César Ferradas

The EasyJet data breach is no surprise

21 May 2020

I just received the email.

I’m one of the 9 million EasyJet customers who’s had their data leaked. I didn’t think this would happen to me.

I’m very aware it could happen to me, mind you. That’s why I practice good online security: I have good password habits, I check websites I sign up to to make sure they’re not dangerous, I give minimal personal information online and I regularly delete old accounts I don’t use anymore. I just never thought it would actually happen to me.

Thinking about it, it’s no surprise.

The reason I care so much about online security is because data breaches happen all, the, time. Just look at the list of breached websites at Have I Been Pwned. These are services we use regularly. Some of them are massive companies which should know better and have the resources to secure their systems. Others did everything possible, but mistakes were made and data got leaked.

So, EasyJet is just one more to add to the list. And even though it bothers me that my data was breached, I know I’ve done all I could to protect my information online. My email and password combination for EasyJet is unique, so it won’t work to log into any other online account I have. Unfortunately, my location, full name and personal email are now available publicly online, and I expect some phishing emails to come my way, but I’m prepared for that.

But EasyJet didn’t do everything they could to protect our information. They limit their passwords to 20 characters, and they disallow some special characters, which reduces the possible password combinations which makes them easier to brute force. This is a small example, but suggests that account security comes as an afterthought, and that they’re not following the latest website security advice. What a shame.

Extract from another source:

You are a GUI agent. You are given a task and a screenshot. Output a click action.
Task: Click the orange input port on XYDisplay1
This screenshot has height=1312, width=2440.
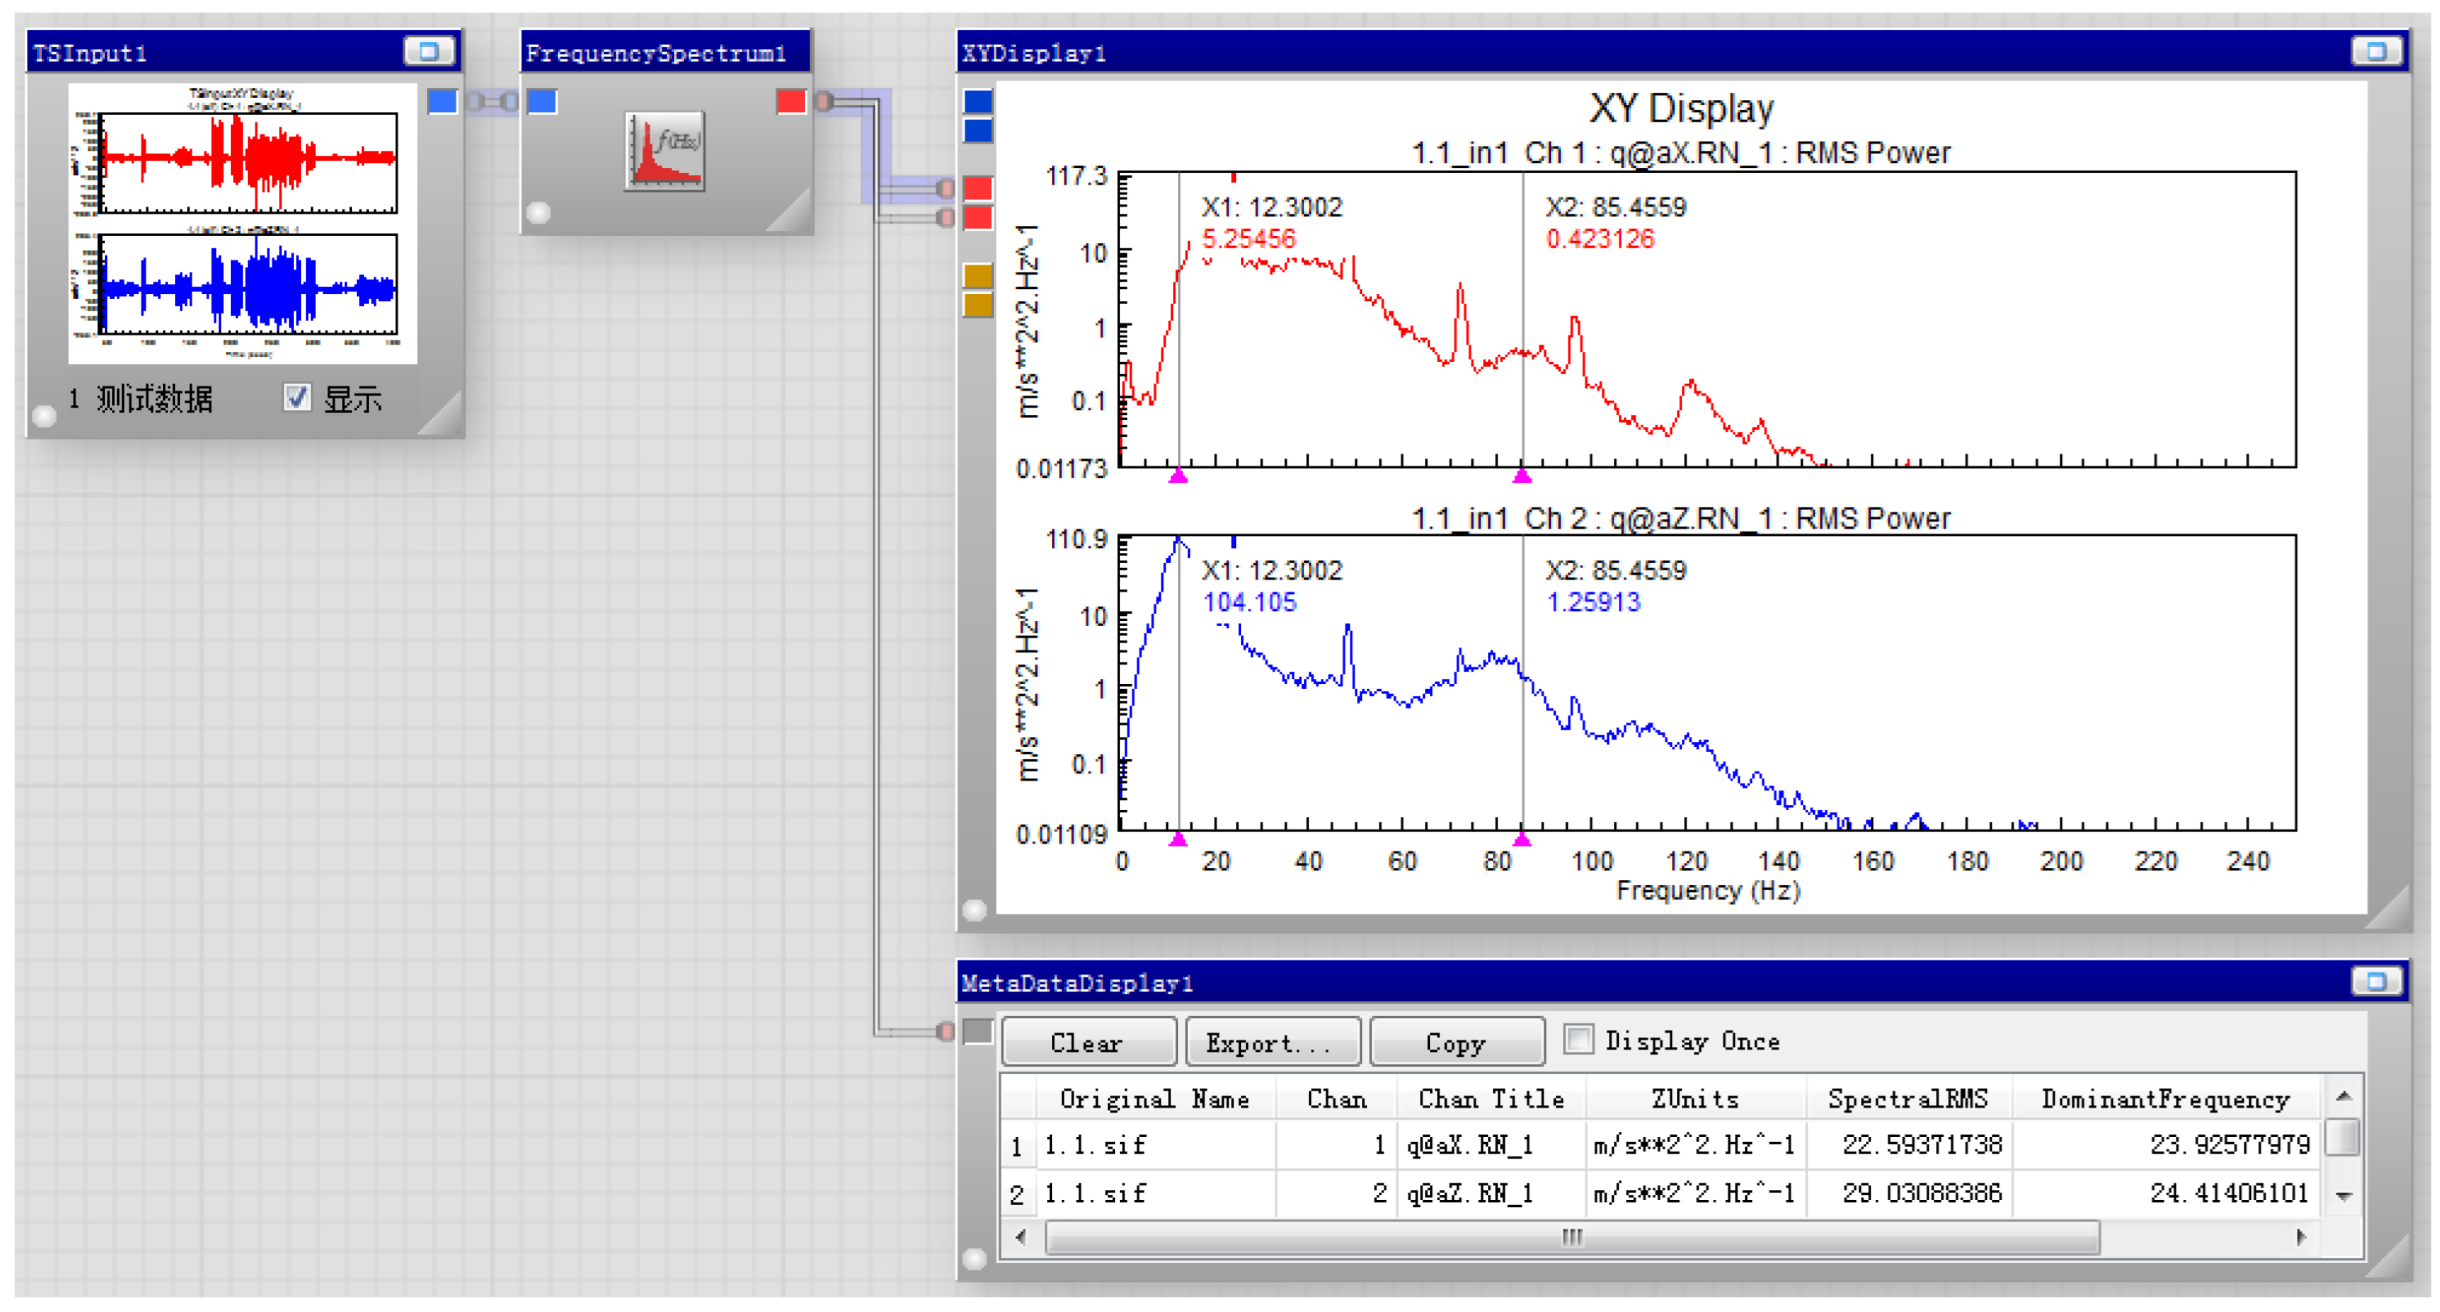point(977,276)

Let’s take this as an opportunity to reflect and be proactive about online security. At a personal level, make sure you use unique, random passwords for all of your accounts, and disclose personal information online only when absolutely necessary. But more importantly, at an institutional level, let’s hold these companies accountable for not implementing state of the art security.

EasyJet isn’t only a low budget airline company. It’s an online company. Once you decide to build a website for your business, that’s what you become. EasyJet is responsible for excelling at both travel and website development. They owe that to their customers. They, and others, have no excuse to use outdated, insecure software and practices.

With great data comes great responsibility.